American news anchor (1951–2024)

John R. Lomax (May 16, 1951 – March 12, 2024) was an American news anchor and reporter.

== Early life and early career ==
John Lomax was born the oldest of seven children on May 16, 1951, in Knoxville, Tennessee. He graduated from the University of Tennessee in 1977, majoring in communications and psychology. Lomax moved to Fort Lauderdale, Florida, and worked as a savings and loan office branch manager for four years before returning to television.

== Television career ==
Lomax started working at Local 12 as a reporter in 1983 and became a morning show anchor in 1990. Lomax co-anchored Good Morning Cincinnati for 32 years. He retired in April 2022. He was succeeded by Aleah Hordges in May 2022 as the co-anchor of Good Morning Cincinnati. Lomax was in the Cincinnati Society of Professional Journalists Hall of Fame and was a member of Omega Psi Phi. His retirement date of April 29, 2022, was reportedly proclaimed "John Lomax Day" in Hamilton County, Ohio.

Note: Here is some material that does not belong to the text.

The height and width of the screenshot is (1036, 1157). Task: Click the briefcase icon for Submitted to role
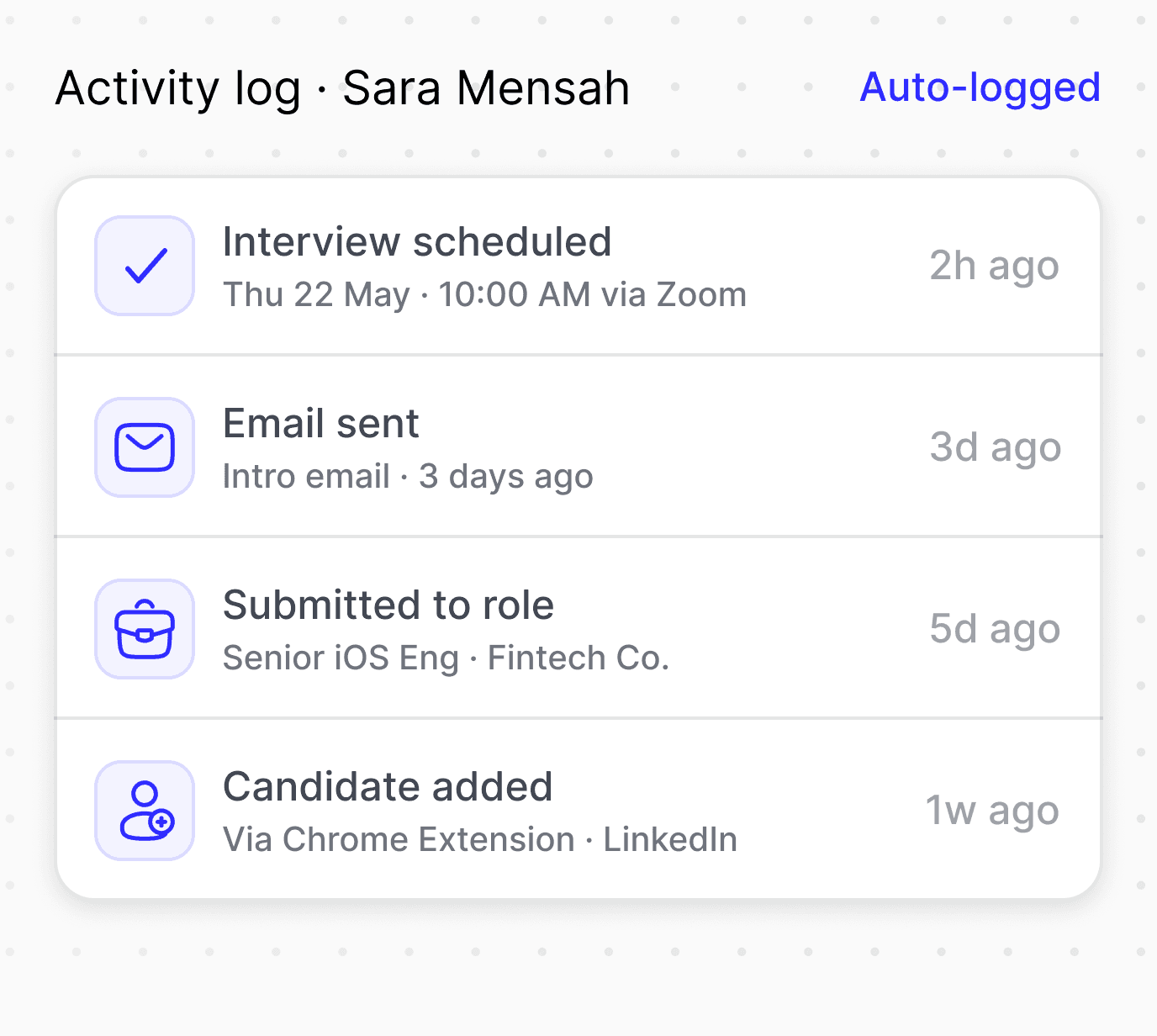(145, 629)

== Personal life and death ==
Lomax was the first African-American male news anchor at WKRC. He was diagnosed with type 2 diabetes in February 2007. He was married to Donna and had two children, along with grandchildren. He died on March 12, 2024, at age 72. Lomax resided in Villa Hills, Kentucky, and he had been diagnosed with pneumonia, being admitted to the hospital afterwards.